June 28, 2025
Art Gallery

New exhibition at Mining Art Gallery in Bishop Auckland


The exhibition goes right back to the beginnings of the steam revolution at the end of the 18th Century, and includes works by artists like Tom McGuinness and Norman Cornish. It examines the chicken-and-egg relationship of coal and railways: without coal, there would be no steam-powered engines; without railways, there would be no deep mines in the Durham coalfield.

But among the most eye catching images in the exhibition, which coincides with the 200th anniversary of the Stockton & Darlington Railway, are the most recent from the end of the 20th Century.

Some of the early paintings depict happy miners wearing white shirts working alongside early steam engines and cheerfully balancing bags of coal on their heads, but Robert’s 1990s pictures are more gritty: they show a Class 56 diesel engine in the east coast sea fret and a train of coal waggons.

“I’m not an enthusiast but I like engines, even the diesels,” says Robert. “They are nice physical objects, pleasing things to look at – it may be a boy thing.

“I love the graphics on them, they are like moving artworks although that ended when British Rail was privatised.” He points to his Class 56 in the Sunderland sea fret. “This one’s got cooling towers on it for the power station, black diamonds to indicate coal and there’s even a plate to a rail worker who had been killed.”

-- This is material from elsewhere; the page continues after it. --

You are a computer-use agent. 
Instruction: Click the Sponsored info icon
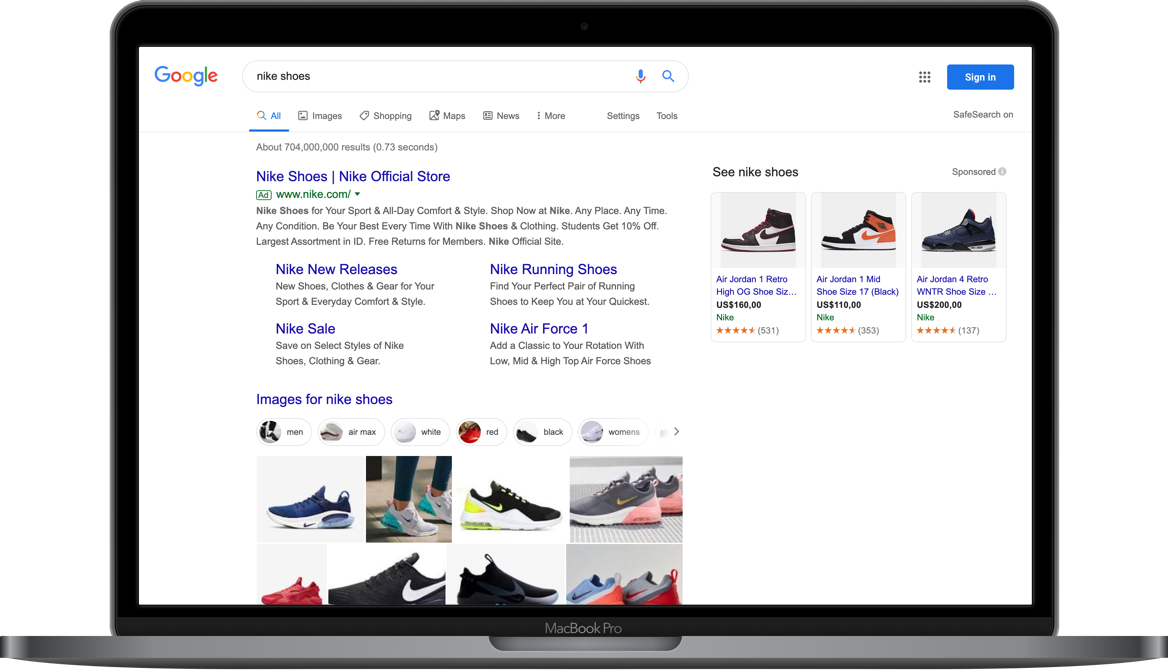tap(1002, 172)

Class 56s were the coal-shifting diesels of the 1960s to the 1980s, moving million tons from the east coast deep mines to the South Yorkshire power stations. They were continuously circulating, constantly moving, and so operated a “Merry Go Round” system.

“I always paint outside because it gives you veracity of experience,” says Robert, “and I kept watching these 34 waggons as they went past me at the beach, adding a bit from each one to the picture.”

Merry Go Round waggons, although anonymous to look at, have profound local significance. The first two prototypes were built at Darlington North Road in 1964; a further 160 were built at Ashford in Kent, but all the remainder were built at Shildon – that is 10,702 HAA waggons (top speed 45mph) and 460 HDA waggons (maximum 60mph) between 1965 and 1982.

The Shildon works employed 2,750 men and its closure in 1982 devastated the local economy. It is no exaggeration to say that these 32½ tonne capacity Merry Go Round waggons kept Shildon afloat for nearly 20 years and they are a crucial, if unglamorous, part of the coal/railway story.

“But now, if you had never known there was a mining industry, you would not be able to find any signs of mines – in Sunderland, where I live, they’re covered by the football stadium and the aquatic centre,” says Robert.

Yet on the walls of the Mining Art Gallery it is all still very much alive, as seen through the eyes of those who witnessed it from the earliest days of steampower right up to the takeover by the diesels.

L Fuelling the Railway Revolution opened yesterday in the gallery in Bishop Auckland Market Place. It runs until December. For more information, go to tickets.aucklandproject.org

Long picture caption:

A popular satirical image from about 1831 entitled “Effects of the Railroad on the Brute Creation”, following the opening of the Liverpool & Manchester Railway, showing what is happening to horses – “the brute creation”, meaning they have been made without the intelligence of man – now the railway has made them redundant.

Three horses are reduced to begging as street musicians, and in some versions of the image, one of the horses has a speech bubble saying that he’s off to join the army.

On the right, a horse with a bucket in its mouth is begging at the corn warehouse – “please to remember Paddy who worked on the Liverpool road”, it is saying in some versions – while a herd of unemployed horses is sweeping across the field, kicking their legs out in dismay at the passing engine-pulled train.